**Page text:**
=== Section Start ===

Indian hospitals set investors’ pulses racing in post-COVID boom

PUNE (Reuters): In Pune city, Indira IVF is teeming with patients ready to spend $1,300 on fertility treatments that few government hospitals offer, reflecting the huge demand for private health care sweeping India, fuelled partly by the scary pandemic experience.

Spotting the trend, global investors are scouting the Indian market, and banking and industry sources counted at least nine healthcare chains that are currently in talks to sell stakes.

The economic and demographic changes underway in India led global consultancy PwC to forecast 12-14 per cent annual growth for a private healthcare market currently worth around $48 billion.

“We are seeing more heightened activity than ever before,” said Rana Mehta, who leads PwC’s India’s healthcare practice, adding that he is currently working with more than a dozen private equity (PE) clients on potential deals.

A spokesperson for Indira IVF, which has 115 fertility clinics in India, said it was in the “early stages” of talks over a stake sale.

According to an investor source, it is looking to sell a majority stake valued at $1bn, and global private equity firm General Atlantic was among the interested parties.

General Atlantic did not respond to a request for comment.

Even in the world’s most populous country, many couples need fertility treatment, which is why the Indira IVF chain has become an attractive proposition for potential suitors, as have other specialist healthcare providers.

=== Section End ===

Pick up the article on India's private hospital investment boom after its last sentence and carry it forward.

**Data block:**

=== Section Start ===

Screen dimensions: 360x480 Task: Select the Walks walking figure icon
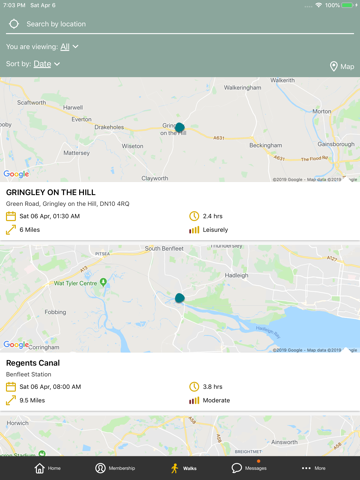175,468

=== Section End ===

**Output of the task:**
CARE Hospitals Group, according to another investor source, is in talks to sell a 70pc stake to US investment giant Blackstone in a deal valued at $800 million. CARE has 16 facilities in seven cities, and offers top-end 3D laparoscopic surgeries and kidney transplants.

Blackstone declined to comment and CARE did not respond to requests for comment.


As government hospitals became increasingly overburdened and incomes rose in India’s vast middle class, demand for private healthcare rose over the years.

But demand positively boomed in the aftermath of the COVID-19 pandemic, when India suffered one of the world’s worst death tolls from the virus.

“The India healthcare opportunity has always been attractive, but never more than now. COVID accelerated awareness,” said Gaurav Sharma, a partner of Bahrain-based Investcorp in Mumbai.

After investing $67m in India’s Clove Dental chain last year, Investcorp expects demand for preventive treatments to rise and is eyeing more deals, especially when assets are in smaller towns and cities.

Indian private equity firm Kedaara Capital invested $150m in two hospitals recently, and is now evaluating more deals as it sees patients are opting for branded chains for better care, Chief Investment Officer Nishant Sharma said.

Another specialty chain, Centre for Sight, is in talks to sell a stake at a valuation of $200 million, one industry source said.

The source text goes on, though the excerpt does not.